His adopted son is full-time Bullet Club member, Tama Tonga, who was part of the group’s victorious six-man championship team with Bad Luck Fale and Yujiro Takahashi at the same event where his dad put on the black and white.

#3 Cody Hall

Bullet Club:
Cody Hall is the son of none other than the legendary Scott Hall, or Razor Ramon.

Why not do one more connection between the NWO and the Bullet Club, and this one should be fairly obvious. Current Bullet Club member Cody Hall is built like, and carries some of the mannerisms of his father, WWE and WCW legend Scott Hall.

That’s not a bad lineage to connect with. During his heyday, Hall was one of the top performers of the Attitude Era and beyond. Further, he’s had matches widely regarded as some of the WWE’s best, so the Bullet Club would be fortunate to get that out of Cody.

#2 Double J Double Dip

Bullet Club:
Jeff Jarrett has associated with the Bullet Club during his run with Global Force Wrestling.

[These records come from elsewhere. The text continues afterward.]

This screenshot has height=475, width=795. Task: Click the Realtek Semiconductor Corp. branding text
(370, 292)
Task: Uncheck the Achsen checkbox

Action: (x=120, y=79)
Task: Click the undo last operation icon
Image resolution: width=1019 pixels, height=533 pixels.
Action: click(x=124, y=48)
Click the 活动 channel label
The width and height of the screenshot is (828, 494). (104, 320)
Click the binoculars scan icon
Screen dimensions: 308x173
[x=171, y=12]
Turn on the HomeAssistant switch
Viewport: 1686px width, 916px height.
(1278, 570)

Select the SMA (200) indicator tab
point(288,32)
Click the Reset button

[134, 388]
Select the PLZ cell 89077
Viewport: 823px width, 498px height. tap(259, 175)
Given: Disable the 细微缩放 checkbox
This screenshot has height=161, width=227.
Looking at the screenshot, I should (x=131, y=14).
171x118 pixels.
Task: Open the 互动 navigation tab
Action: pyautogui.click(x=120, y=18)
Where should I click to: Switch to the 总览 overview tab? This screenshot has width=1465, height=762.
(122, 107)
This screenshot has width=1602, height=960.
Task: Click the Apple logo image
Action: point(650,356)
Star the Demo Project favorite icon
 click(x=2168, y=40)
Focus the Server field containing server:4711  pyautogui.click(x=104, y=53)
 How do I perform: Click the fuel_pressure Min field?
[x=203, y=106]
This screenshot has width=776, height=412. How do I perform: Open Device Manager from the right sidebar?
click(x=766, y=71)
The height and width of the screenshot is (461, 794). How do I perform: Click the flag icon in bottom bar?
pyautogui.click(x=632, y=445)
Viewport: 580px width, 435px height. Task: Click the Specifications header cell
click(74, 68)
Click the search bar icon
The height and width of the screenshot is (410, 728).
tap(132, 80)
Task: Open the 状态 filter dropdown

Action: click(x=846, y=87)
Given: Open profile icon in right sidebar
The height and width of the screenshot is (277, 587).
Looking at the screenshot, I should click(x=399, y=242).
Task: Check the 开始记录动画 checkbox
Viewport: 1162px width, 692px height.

Hand signs aren’t the only connection the Bullet Club has with the New World Order. Jeff Jarrett associated with the group in 2014 as he was forming his current promotion, Global Force Wrestling.

Since Jarrett was a member of the oft-forgotten NWO 2000 stable during the WCW’s last days, that makes him a member of both groups that have used the signature “Too Sweet” hand sign. Essentially, connecting with Jarrett is the “Six Degrees of Kevin Bacon" of modern professional wrestling.

#1 Too sweet to be original

Bullet Club:
Triple H, Kevin Nash, Shawn Michaels, Scott Hall and Sean Waltman were known as “The Kliq.”

The Bullet Club’s “Too Sweet” hand gesture has come under legal scrutiny because, quite frankly, it isn’t original. The gesture, with pinky and index fingers extended and hand shaped like a wolf, was first used by “The Kliq” in WWE and later the NWO in WCW when Scott Hall and Kevin Nash started that faction.

Reportedly, Nash has given the Bullet Club his blessing, and if you were going to copy a group of wrestlers, the NWO isn’t a bad stable to emulate.